Segundo, aún falta definir cómo financiar la gratuidad universal en el largo plazo. Alcanzar este objetivo costaría 1,64% del PIB y su financiamiento, incluso vía impuestos neutrales, aseguraría que esta política sea progresiva (Sanhueza, 2013), contrariamente a lo que suele afirmarse sin mayor evidencia  (omitiendo el hecho de que la desigualdad de ingresos es mayor a la distribución del gasto). Sin embargo, su grado de progresividad puede mejorarse aún más a través del mecanismo de financiamiento utilizado. Una forma efectiva de aumentar su progresividad, garantizando además que este sistema se autofinancie en régimen, es transitar hacia un sistema de impuestos específicos al graduado. Éste permite garantizar gratuidad y generar mecanismos donde los egresados que ganen más, paguen más. Este sistema es más sustentable que un sistema de créditos contingente al ingreso, hoy fuertemente cuestionado en Inglaterra (uno de los países promotores del esquema) por su inviabilidad financiera, debido al alto porcentaje de créditos no recuperados.
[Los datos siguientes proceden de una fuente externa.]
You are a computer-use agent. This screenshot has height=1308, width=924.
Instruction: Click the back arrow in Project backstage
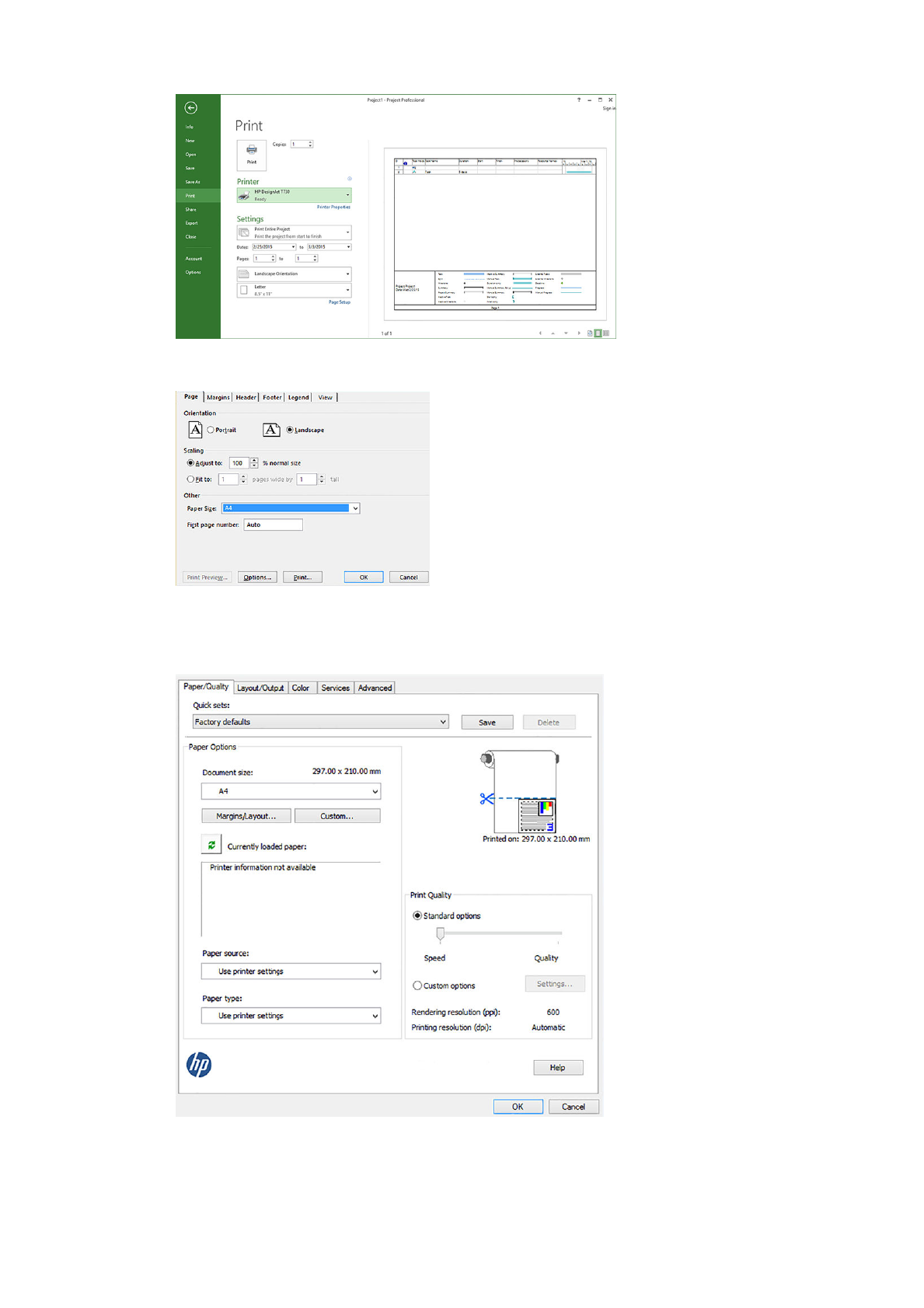pyautogui.click(x=190, y=108)
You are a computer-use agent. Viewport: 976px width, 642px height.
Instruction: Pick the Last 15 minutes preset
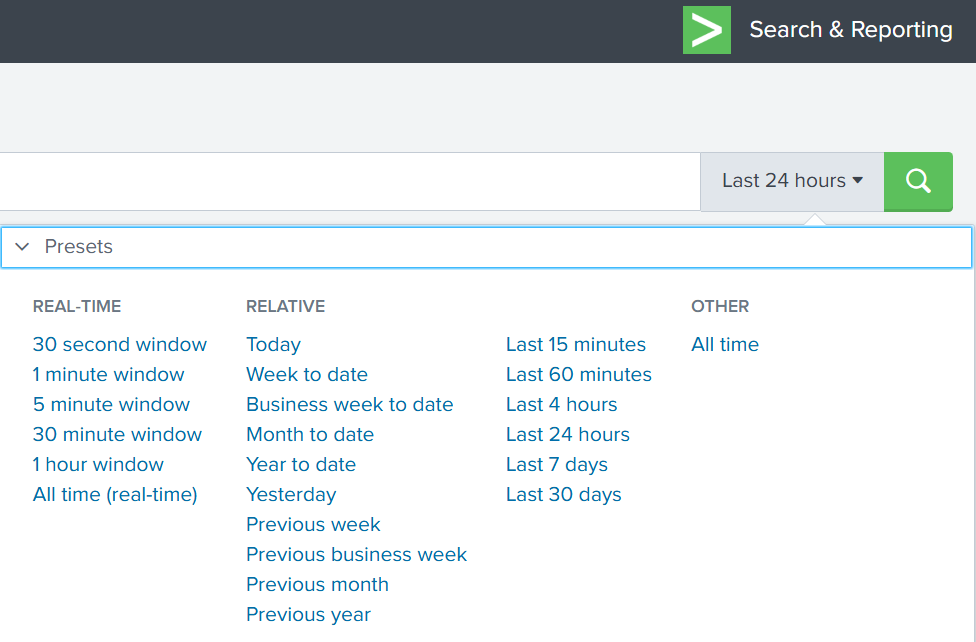pos(575,344)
Por supuesto existen múltiples otros temas, aún no anunciados, que deberán ser discutidos a la brevedad: mejoramiento del sistema de acreditación, disminución importante del número de instituciones de educación superior, y creación de la Superintendencia y Subsecretaría de Educación Superior, entre otros. Sin embargo, por ahora, urge reconsiderar la utilización del mecanismo de voucher, ese que ha sido tan dañino para la educación y sociedad chilena.